PROBLEM TO SOLVE
The data should be printed again, exactly.

SUPPLIED INFORMATION
⁂

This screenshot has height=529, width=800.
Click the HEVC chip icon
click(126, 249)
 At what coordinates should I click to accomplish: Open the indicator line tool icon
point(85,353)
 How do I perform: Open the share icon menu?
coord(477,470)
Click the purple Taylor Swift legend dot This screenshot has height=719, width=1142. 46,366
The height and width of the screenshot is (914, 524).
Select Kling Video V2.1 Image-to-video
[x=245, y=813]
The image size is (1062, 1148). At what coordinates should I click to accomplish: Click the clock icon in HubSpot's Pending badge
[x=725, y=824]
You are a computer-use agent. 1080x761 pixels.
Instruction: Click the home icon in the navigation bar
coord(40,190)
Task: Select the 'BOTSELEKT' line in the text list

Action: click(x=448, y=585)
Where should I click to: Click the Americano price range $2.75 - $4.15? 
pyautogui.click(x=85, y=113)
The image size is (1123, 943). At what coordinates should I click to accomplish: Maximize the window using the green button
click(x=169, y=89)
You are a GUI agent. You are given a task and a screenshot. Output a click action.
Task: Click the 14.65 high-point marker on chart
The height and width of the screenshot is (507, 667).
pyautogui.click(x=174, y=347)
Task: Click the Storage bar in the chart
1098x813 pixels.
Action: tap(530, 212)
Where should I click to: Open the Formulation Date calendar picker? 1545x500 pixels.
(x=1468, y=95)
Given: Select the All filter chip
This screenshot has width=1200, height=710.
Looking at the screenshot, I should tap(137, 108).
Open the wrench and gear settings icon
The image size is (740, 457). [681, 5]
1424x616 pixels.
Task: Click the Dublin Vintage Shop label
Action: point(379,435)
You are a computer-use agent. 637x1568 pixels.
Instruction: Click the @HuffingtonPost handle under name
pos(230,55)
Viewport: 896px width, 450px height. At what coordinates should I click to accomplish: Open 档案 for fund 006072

⁂

COMPLETED EXERCISE
This screenshot has height=529, width=800.
Click the HEVC chip icon
click(126, 249)
 At what coordinates should I click to accomplish: Open the indicator line tool icon
point(85,353)
 How do I perform: Open the share icon menu?
coord(477,470)
Click the purple Taylor Swift legend dot This screenshot has height=719, width=1142. 46,366
The height and width of the screenshot is (914, 524).
Select Kling Video V2.1 Image-to-video
[x=245, y=813]
The image size is (1062, 1148). At what coordinates should I click to accomplish: Click the clock icon in HubSpot's Pending badge
[x=725, y=824]
You are a computer-use agent. 1080x761 pixels.
Instruction: Click the home icon in the navigation bar
coord(40,190)
Task: Select the 'BOTSELEKT' line in the text list

Action: click(x=448, y=585)
Where should I click to: Click the Americano price range $2.75 - $4.15? 
pyautogui.click(x=85, y=113)
The image size is (1123, 943). At what coordinates should I click to accomplish: Maximize the window using the green button
click(x=169, y=89)
You are a GUI agent. You are given a task and a screenshot. Output a click action.
Task: Click the 14.65 high-point marker on chart
The height and width of the screenshot is (507, 667).
pyautogui.click(x=174, y=347)
Task: Click the Storage bar in the chart
1098x813 pixels.
Action: tap(530, 212)
Where should I click to: Open the Formulation Date calendar picker? 1545x500 pixels.
(x=1468, y=95)
Given: Select the All filter chip
This screenshot has width=1200, height=710.
Looking at the screenshot, I should tap(137, 108).
Open the wrench and gear settings icon
The image size is (740, 457). [681, 5]
1424x616 pixels.
Task: Click the Dublin Vintage Shop label
Action: point(379,435)
You are a computer-use agent. 637x1568 pixels.
Instruction: Click the @HuffingtonPost handle under name
pos(230,55)
Viewport: 896px width, 450px height. At what coordinates should I click to accomplish: Open 档案 for fund 006072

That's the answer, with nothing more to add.